For each record, copy the text exactly and omit any picture it holds.

Material supplied:
***

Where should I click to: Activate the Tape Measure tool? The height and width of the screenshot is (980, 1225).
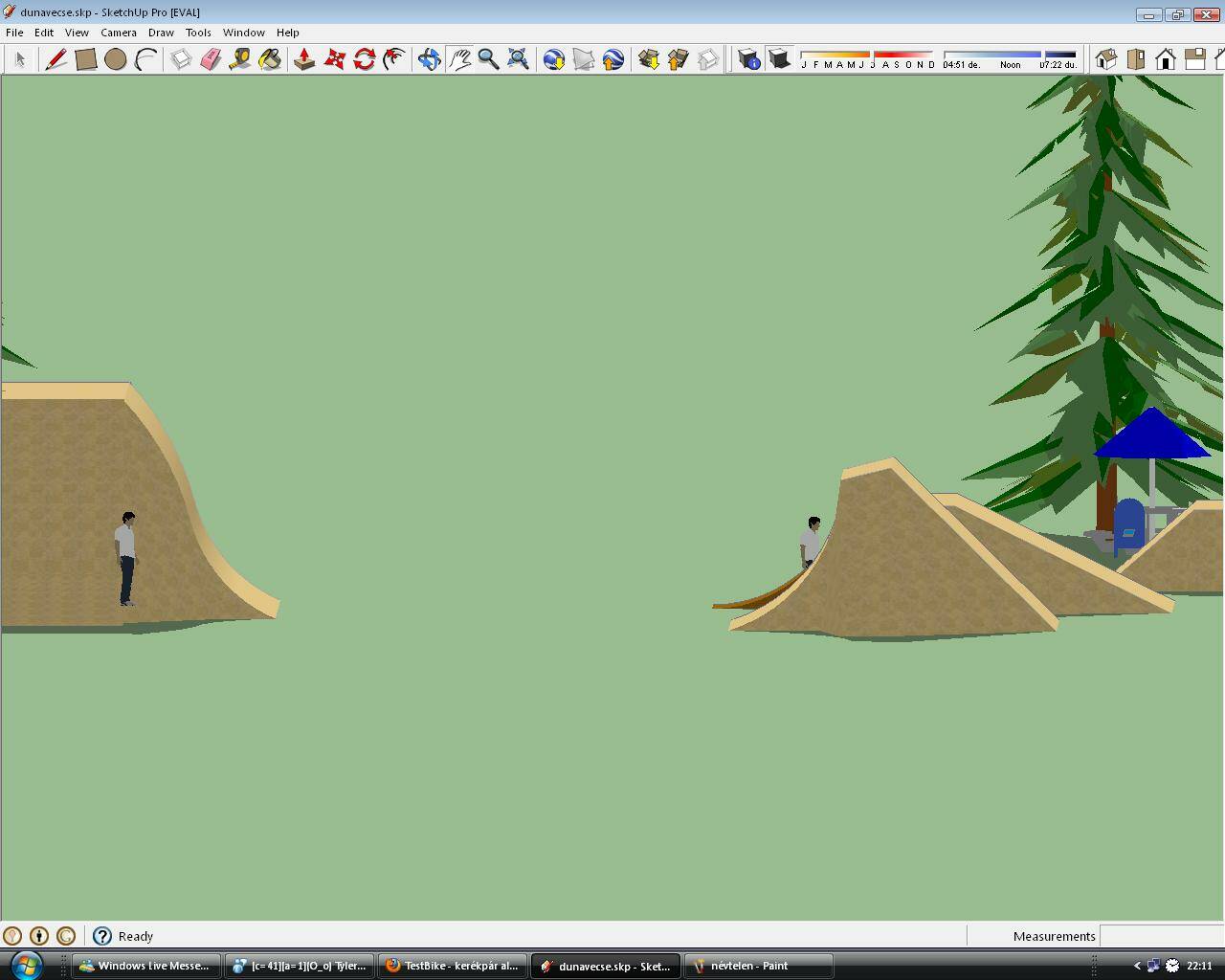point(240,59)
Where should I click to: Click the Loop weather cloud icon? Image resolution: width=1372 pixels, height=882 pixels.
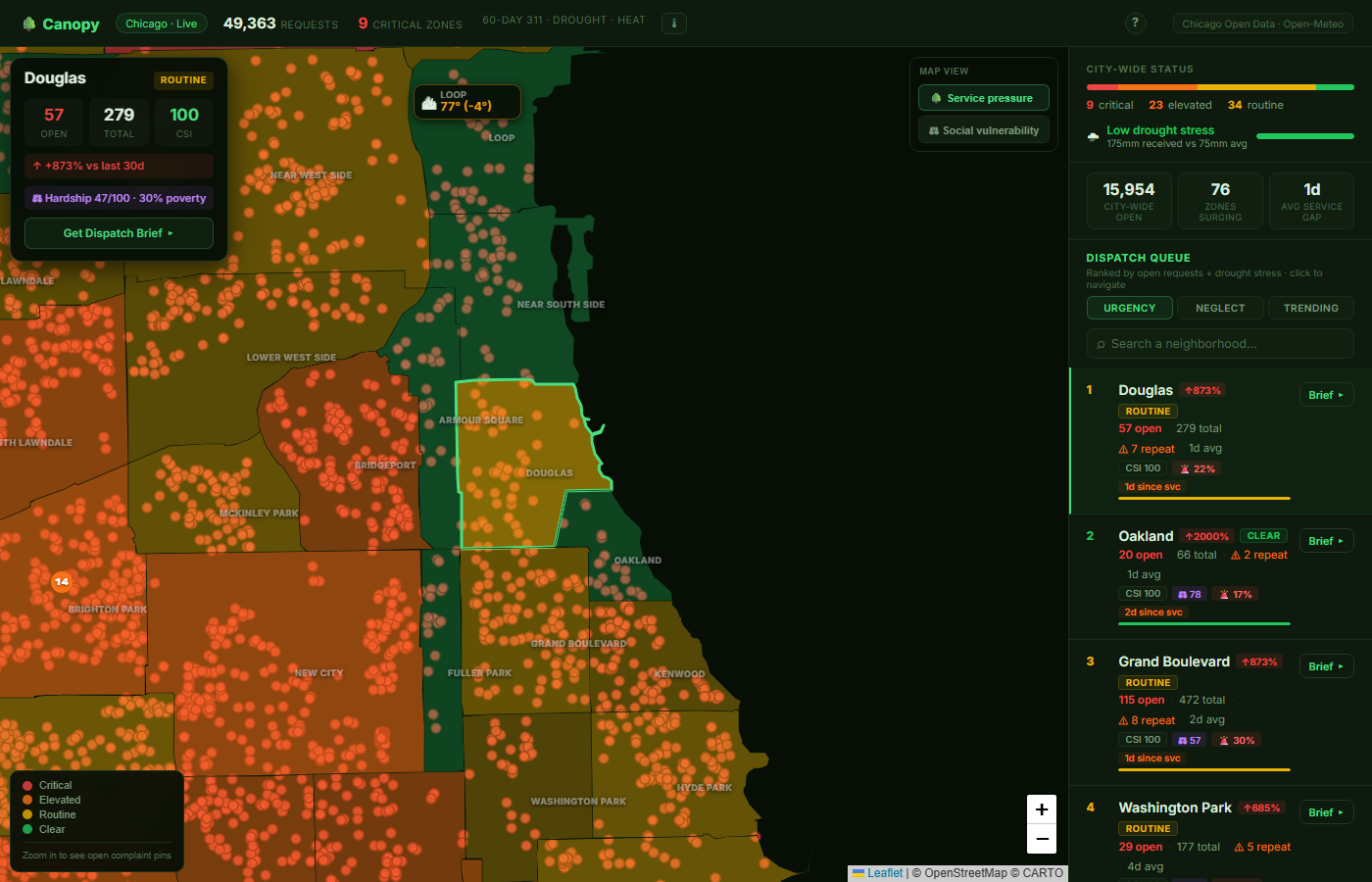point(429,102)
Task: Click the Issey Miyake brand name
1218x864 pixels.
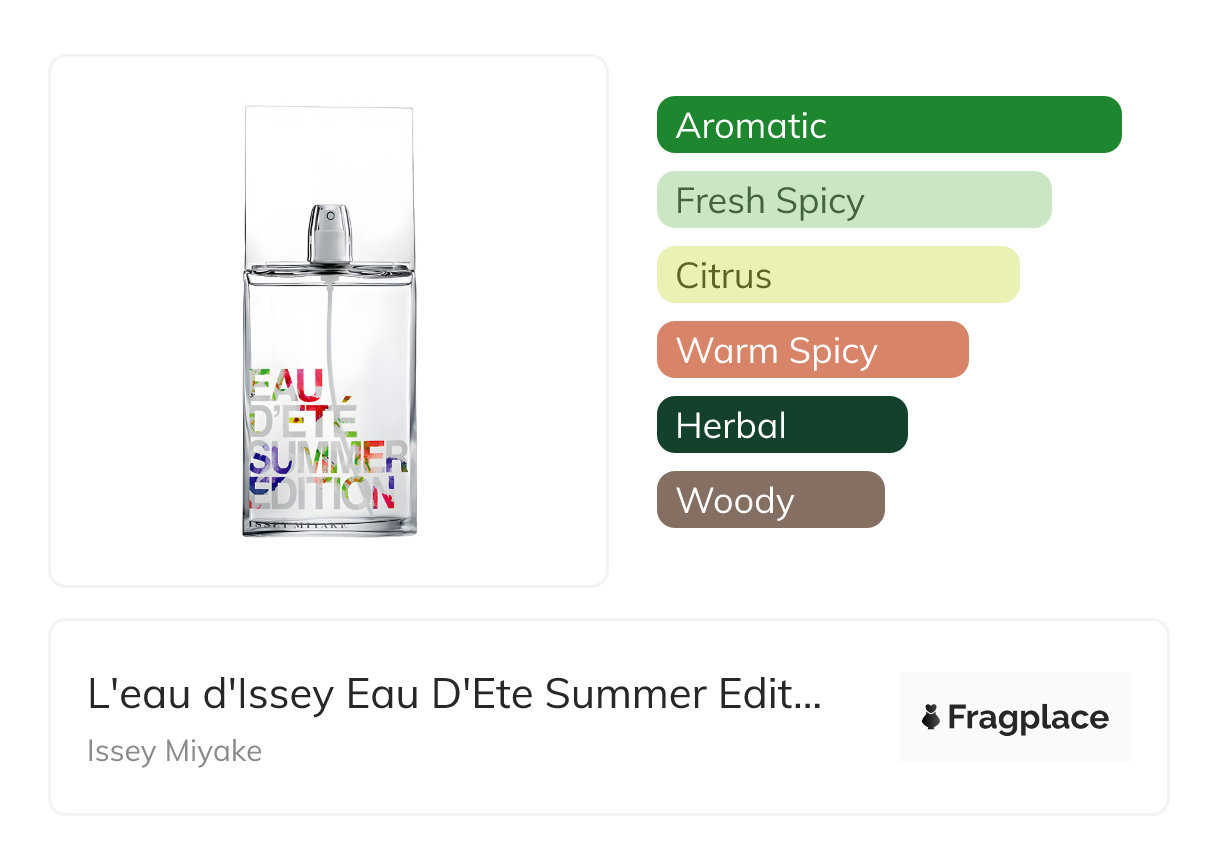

***

Problem solution:
Where should I click to: Activate the Tape Measure tool? The height and width of the screenshot is (980, 1225).
point(240,59)
Where should I click to: Click the Loop weather cloud icon? Image resolution: width=1372 pixels, height=882 pixels.
point(429,102)
Task: Click the Issey Miyake brand name
1218x864 pixels.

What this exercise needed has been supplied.